Thieving Forest

Home > Other > Thieving Forest > Page 3
Thieving Forest Page 3

by Martha Conway


  Aurelia says, “Koman’s swine wolf has taken up a place in front of the shelter. He’s standing guard.”

  “The dog is just a dog,” Penelope tells her again.

  A moment later Aurelia says, “The one with the scar, he’s coming over here. And he’s holding up his hatchet!”

  “What? Let me look.” Penelope puts her face to the opening.

  The man is shouting in Potawatomi as he walks. Naomi sees Koman’s dog rise. He lays flat his ears and makes a low rattling noise. Is he snarling? The man stops and says something to him, a command. The dog doesn’t move. The man steps closer and the dog crouches as if to strike, but with a quick sweep the man hits the dog alongside his snout with the blunt end of his hatchet. Naomi can’t see where the dog lands, or if he’s all right.

  “What’s happening?” Aurelia asks. She is standing back now, not looking.

  “Koman’s dog...the man hit him,” Naomi says.

  “Why?”

  “I think the dog...I don’t know. He wouldn’t move out of the way. I think he was protecting us,” Naomi says. She wants that to be true. They need some protection.

  “You!” the scarred Potawatomi shouts. “Yaknogeh!” He pulls away the log and then kick-rolls it over in the direction of the dog. The women are standing in front of him now, fully exposed, their dresses in tatters from their forced run among the trees, dirt in their hair.

  “Wait,” Penelope tells him. “Wait! Listen to me! Do you have my knitting bag? She can knit for you! A pair of stockings?” She pulls her skirt up a fraction to show him her stockings. Like her dress, they are torn and dirty.

  “She can make stockings for you!” Penelope says. “She is a very fast knitter!”

  He reaches in to grab Aurelia by the hair. Penelope holds on to Aurelia’s arm and keeps pleading with him. He waves his hatchet so close that Naomi is afraid for a moment he will cut off Aurelia’s arm and Penelope’s hand with it. Beatrice must think so too, for she says, “Penelope! Watch yourself!”

  “It’s all right,” Aurelia says in a tattered voice. The Potawatomi pulls her out with a hard jerk and Aurelia falls outside on her knees, the dirt shooting up in a cloud and then resettling around her. He drags her to her feet. Then he pushes her toward the trees with two hands, forcing her to take one step and then another. Penelope calls out, “Fight him!” But Aurelia only says, “I am so tired.” And she does look tired. Tired and ill. Yaknogeh.

  “What should we do?” Beatrice asks. “He’ll kill her!”
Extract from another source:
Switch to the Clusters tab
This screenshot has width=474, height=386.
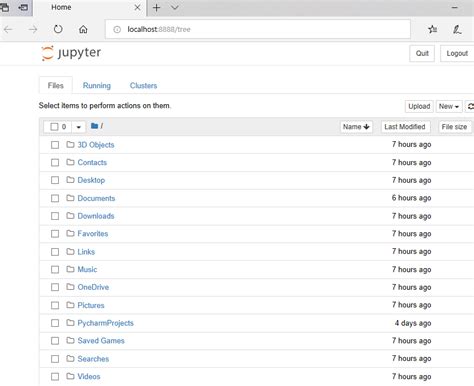coord(143,86)
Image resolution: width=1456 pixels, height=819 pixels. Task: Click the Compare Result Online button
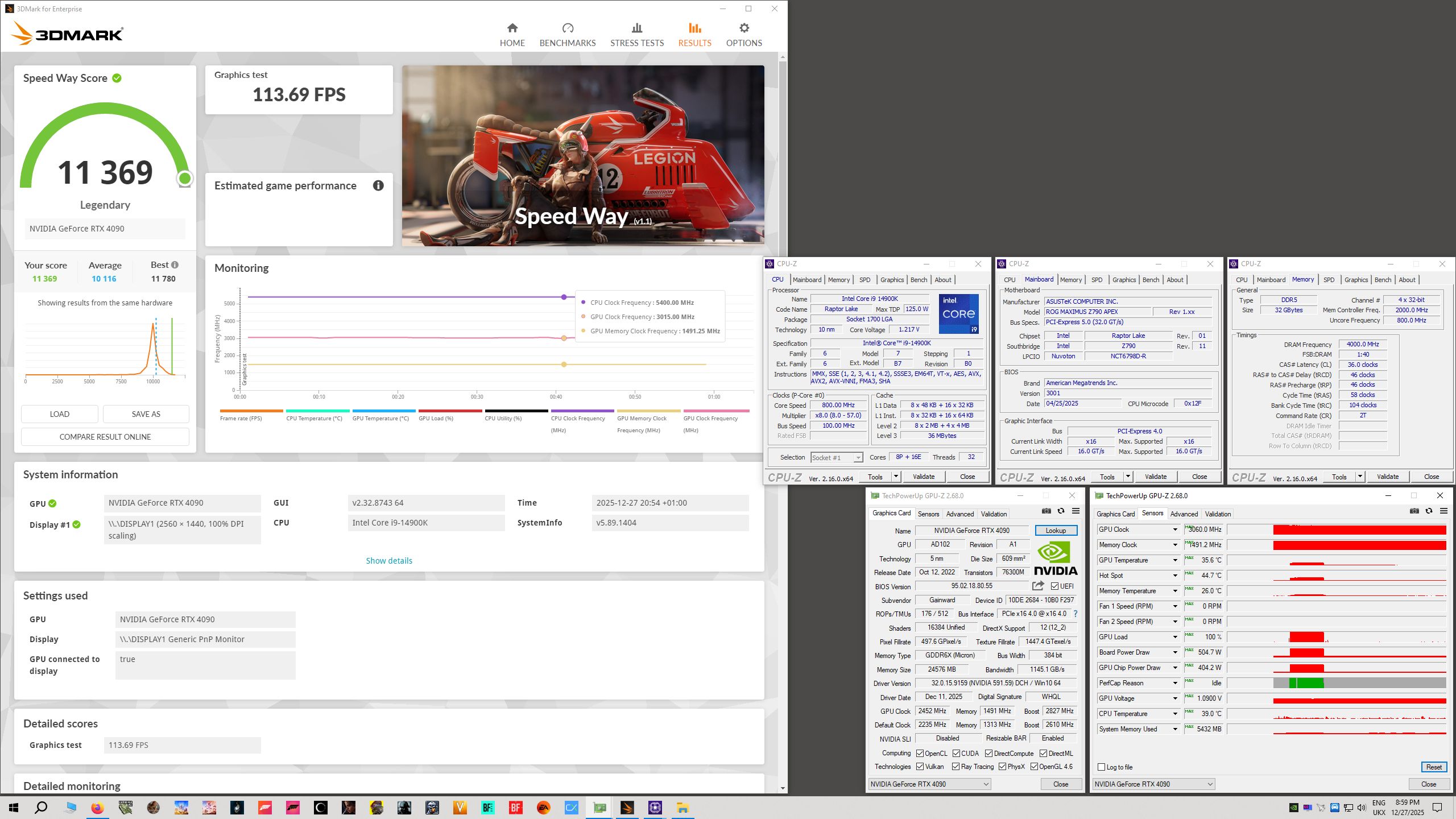coord(105,437)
  Naomi makes a move to get out of the shelter but the two young men who supervised their work now step in front of them, making escape impossible. So she can only watch as the scarred Potawatomi pushes Aurelia into the trees. She thinks she sees the leaf in Aurelia’s hair loosen and fall in a slow arc behind her. It disappears in the sunlight before it hits the ground. She is squeezing Penelope’s hand hard on one side and Beatrice is squeezing her forearm on the other. If the two Potawatomi who are guarding the shelter suddenly sprouted wings and flew across the water she could not feel any more bewildered. Her old world with all its rules is surely gone.

  “He’ll take us one by one,” Beatrice says.

  The birds outside are momentarily quiet. Although Naomi still can’t hear her music and does not even try to, she can hear, in the cramped space, the even beat of her sisters’ breath, and this seems both beautiful and sad, a kind of music in the way that a whisper can be a kind of song. The sun is going down and the light seems to fall farther and farther away from them. She closes her eyes. The fresh green wood of the shelter smells strange. How much time passes she can’t tell.

  “He’s back,” Beatrice says finally. “He’s alone.”

  Naomi waits. Penelope’s hand tightens in hers.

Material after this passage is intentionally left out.